Moments after the timeout ended, New jersey got much too easy a hoop as the C's defense fell apart on the play.  It was now 81-77 with 50 seconds left.  A Celtic miss gave the ball back to the Nets with 25.3 seconds left as they added another two points.  Kedrick Brown was instantly fouled, with the score now 81-79 with 24.3 seconds left.  Kedrick went to the line to shoot two.  He made them both smoothly.  Timeout was called with 24.3 seconds left, and the score now 83-79.

After the timeout, the Nets had the ball once more and this time the C's defense made them waste time, and forced a turnover with 14.6 seconds left.  Mike James was quickly sent to the line to shoot two.  His first shot was no good, bouncing high off the back of the rim.  The second went through the hoop cleanly.  New Jersey called another timeout with 14.6 seconds left and the score now 84-79.

Time came back in, and the Nets got the ball inbound fairly easily, and hit a quick three to make it 84-82.  They fouled Mike James once again, and he stepped to the line for two.  This time, his free throws went cleanly through the net.  With the score now 86-82 and the final 10 seconds ticking down, the Nets had no more timeouts, running the length of the court.  This time, the Celtics defense held them off, and the Good Guys pulled it out at the last, winning their final preseason game 86-82, and making their preseason record a 4-4 tie.

Cookies and Crumbs:

Cookies go to:

The Celtics of the first half for their running game and solid defensive effort across the board.

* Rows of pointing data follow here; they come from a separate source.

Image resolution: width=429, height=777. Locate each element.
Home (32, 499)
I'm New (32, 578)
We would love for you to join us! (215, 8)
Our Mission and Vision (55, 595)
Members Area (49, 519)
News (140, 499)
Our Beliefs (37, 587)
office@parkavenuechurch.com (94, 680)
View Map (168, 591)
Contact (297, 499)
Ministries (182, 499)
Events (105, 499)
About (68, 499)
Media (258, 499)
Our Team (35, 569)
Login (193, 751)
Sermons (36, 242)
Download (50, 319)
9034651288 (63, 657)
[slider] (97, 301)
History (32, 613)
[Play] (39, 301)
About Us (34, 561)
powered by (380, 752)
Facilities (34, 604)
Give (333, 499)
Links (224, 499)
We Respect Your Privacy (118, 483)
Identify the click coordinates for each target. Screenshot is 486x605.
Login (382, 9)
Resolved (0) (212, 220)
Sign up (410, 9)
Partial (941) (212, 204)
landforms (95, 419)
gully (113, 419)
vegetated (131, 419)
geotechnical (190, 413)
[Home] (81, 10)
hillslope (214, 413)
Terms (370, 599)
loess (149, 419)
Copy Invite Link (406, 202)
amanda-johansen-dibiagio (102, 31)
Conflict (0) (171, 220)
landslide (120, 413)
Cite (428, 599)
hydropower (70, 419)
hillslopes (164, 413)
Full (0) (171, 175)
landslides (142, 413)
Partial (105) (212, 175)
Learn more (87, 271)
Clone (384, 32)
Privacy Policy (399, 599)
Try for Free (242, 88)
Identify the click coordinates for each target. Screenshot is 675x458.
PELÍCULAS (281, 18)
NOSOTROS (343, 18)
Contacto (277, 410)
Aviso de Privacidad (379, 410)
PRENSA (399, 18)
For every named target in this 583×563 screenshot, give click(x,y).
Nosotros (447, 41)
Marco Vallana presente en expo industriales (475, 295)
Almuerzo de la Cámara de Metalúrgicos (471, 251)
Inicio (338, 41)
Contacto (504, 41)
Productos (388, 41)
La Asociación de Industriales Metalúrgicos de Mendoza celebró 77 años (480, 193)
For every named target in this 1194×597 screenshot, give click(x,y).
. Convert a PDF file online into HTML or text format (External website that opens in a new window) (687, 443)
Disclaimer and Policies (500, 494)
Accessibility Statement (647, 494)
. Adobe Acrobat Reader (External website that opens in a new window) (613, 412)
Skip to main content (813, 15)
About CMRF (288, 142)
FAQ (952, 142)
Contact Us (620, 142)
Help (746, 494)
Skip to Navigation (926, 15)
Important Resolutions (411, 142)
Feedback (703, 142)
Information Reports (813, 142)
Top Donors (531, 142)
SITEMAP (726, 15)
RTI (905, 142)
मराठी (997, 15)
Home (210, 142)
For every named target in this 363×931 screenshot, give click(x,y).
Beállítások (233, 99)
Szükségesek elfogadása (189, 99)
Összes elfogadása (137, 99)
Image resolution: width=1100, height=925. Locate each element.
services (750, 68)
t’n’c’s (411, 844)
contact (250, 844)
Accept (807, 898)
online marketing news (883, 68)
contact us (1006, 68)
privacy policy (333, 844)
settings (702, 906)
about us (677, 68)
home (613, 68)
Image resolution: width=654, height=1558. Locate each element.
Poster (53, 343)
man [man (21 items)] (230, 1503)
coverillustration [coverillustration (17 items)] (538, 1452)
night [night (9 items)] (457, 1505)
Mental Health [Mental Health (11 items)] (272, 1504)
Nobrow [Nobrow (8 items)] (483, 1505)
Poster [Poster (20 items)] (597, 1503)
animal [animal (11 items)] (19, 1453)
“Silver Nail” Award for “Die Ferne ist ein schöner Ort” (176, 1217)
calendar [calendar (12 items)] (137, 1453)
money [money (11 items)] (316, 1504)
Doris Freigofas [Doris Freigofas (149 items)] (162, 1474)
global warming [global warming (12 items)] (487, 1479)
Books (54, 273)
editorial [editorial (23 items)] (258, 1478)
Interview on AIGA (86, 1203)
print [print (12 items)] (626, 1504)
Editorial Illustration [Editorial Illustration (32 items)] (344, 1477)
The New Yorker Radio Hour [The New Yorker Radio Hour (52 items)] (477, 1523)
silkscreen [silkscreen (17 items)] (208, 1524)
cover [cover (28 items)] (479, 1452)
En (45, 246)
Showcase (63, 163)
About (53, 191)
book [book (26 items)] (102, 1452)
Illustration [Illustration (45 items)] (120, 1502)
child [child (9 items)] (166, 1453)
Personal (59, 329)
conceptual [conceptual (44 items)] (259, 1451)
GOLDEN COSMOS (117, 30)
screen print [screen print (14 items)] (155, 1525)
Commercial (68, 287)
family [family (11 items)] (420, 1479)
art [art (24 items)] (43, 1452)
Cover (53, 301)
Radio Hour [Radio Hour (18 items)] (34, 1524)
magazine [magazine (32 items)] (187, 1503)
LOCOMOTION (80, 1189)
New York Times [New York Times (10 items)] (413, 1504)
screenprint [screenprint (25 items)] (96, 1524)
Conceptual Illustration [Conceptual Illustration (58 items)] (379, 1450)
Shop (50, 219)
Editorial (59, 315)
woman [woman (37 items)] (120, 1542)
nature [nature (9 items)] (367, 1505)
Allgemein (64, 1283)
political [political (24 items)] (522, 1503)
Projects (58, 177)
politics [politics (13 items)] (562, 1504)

Mike James and Kedrick Brown for making crucial free throws.

Crumbs go to:

The Celtics of the SECOND half for NOT running like they did in the first half.

Byron Scott, for refusing to play the game like he wanted to win--until Pierce got hurt.

While it was good to know that the C's could pull it together without Pierce, they should have done it with much less difficulty.  They need to work on their passing and, apparently, Obie needs to have another extra-long practice to emphasize running in the second half.  I saw some good things, and some stuff that needs work.  The percentage of good shots is way up.  I'd like to see the C's convert even more of them.

They play for real next Wednesday at 7pm, against the Miami Heat.  It's going to be an interesting season, no doubt about it.

And that's the view from the doghouse.